For many Americans, getting your own apartment is a major financial milestone, but for Gen Zers, that milestone is out of reach. We found that just 26.9% of Gen Z workers earn enough to live alone, and the share is much lower in many large metros.
My team at LendingTree analyzed the data to see how many Gen Zers can afford to live comfortably on their own. We used the classic affordability benchmark: spending no more than 30% of income on a one-bedroom apartment. Here’s a quick look at the report:
- Only about 1 in 4 Gen Z workers can afford to live alone comfortably. Nationwide, living solo without help from a partner, roommate, or family member requires about $52,040 a year, and just 26.9% of full-time Gen Z workers hit that mark.
- A majority of Gen X (60.9%), millennials (56.9%), and baby boomers (55.6%) earn enough to live alone comfortably.
- The share of Gen Zers who can afford to live comfortably alone is closer to 1 in 10 in many big metros. Only 9.6% of Gen Z workers in Oxnard, CA, 10% in Miami, and 10.7% in Orlando, FL earn enough to live comfortably on their own.
- Only 4.9% of full-time Gen Z workers make $100K+, nationwide, but that jumps in places like San Jose, CA (29.5%), San Francisco (20.8%), and Seattle (15.3%).

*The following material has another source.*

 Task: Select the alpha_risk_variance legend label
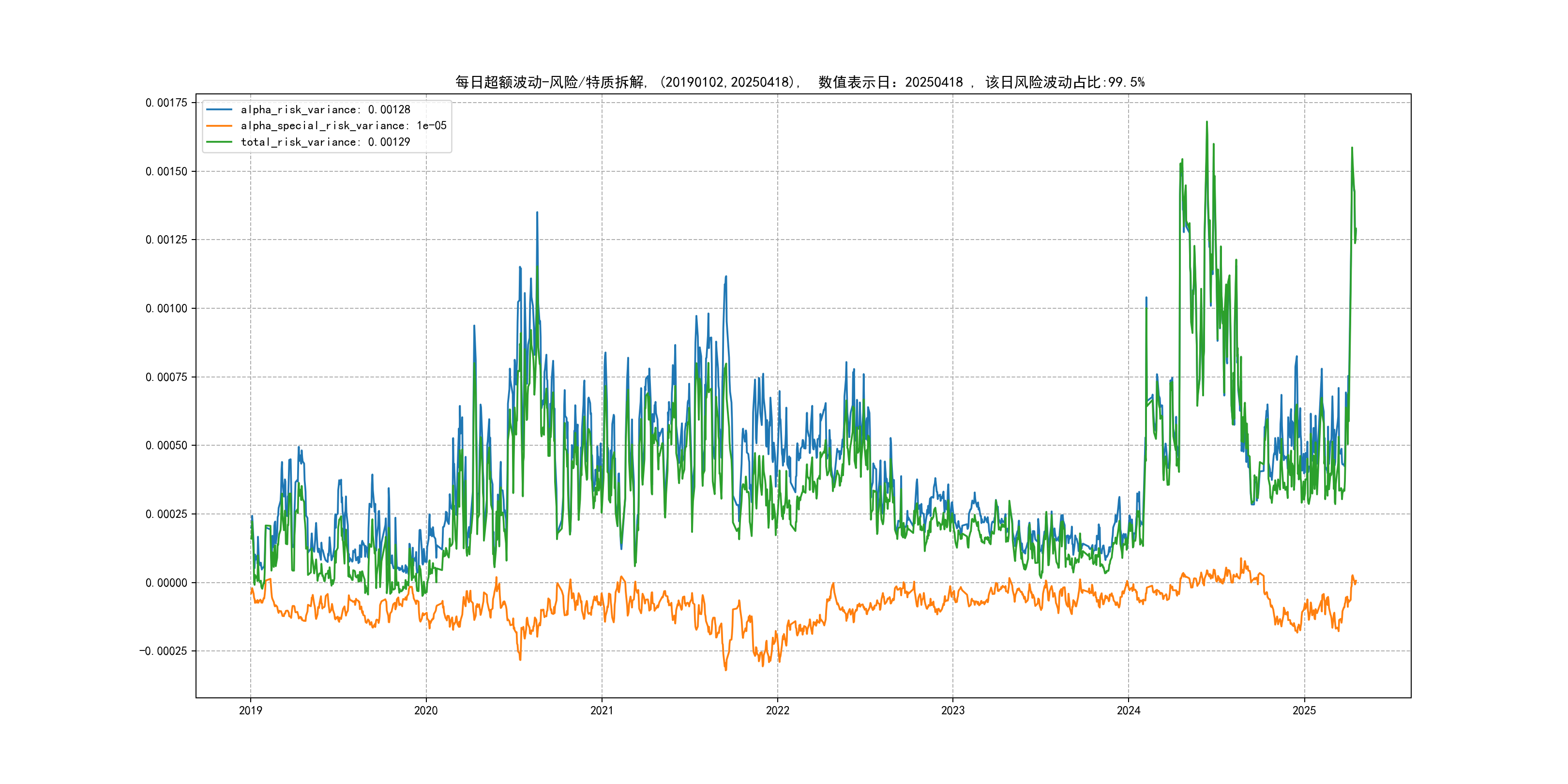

You can view the full study here: https://www.lendingtree.com/debt-consolidation/live-alone-comfortably-study/
LendingTree’s chief consumer finance analyst, Matt Schulz, has this to add:
“Only about 1 in 4 full-time Gen Z workers earn enough to live alone comfortably, and that’s a warning sign. The threshold is about $52,000 a year nationally, but fewer than 27% reach it. In cities like Miami and Oxnard, it’s closer to 1 in 10, which is troubling. When housing costs outpace pay to that degree, young adults' financial margin for error disappears quickly.”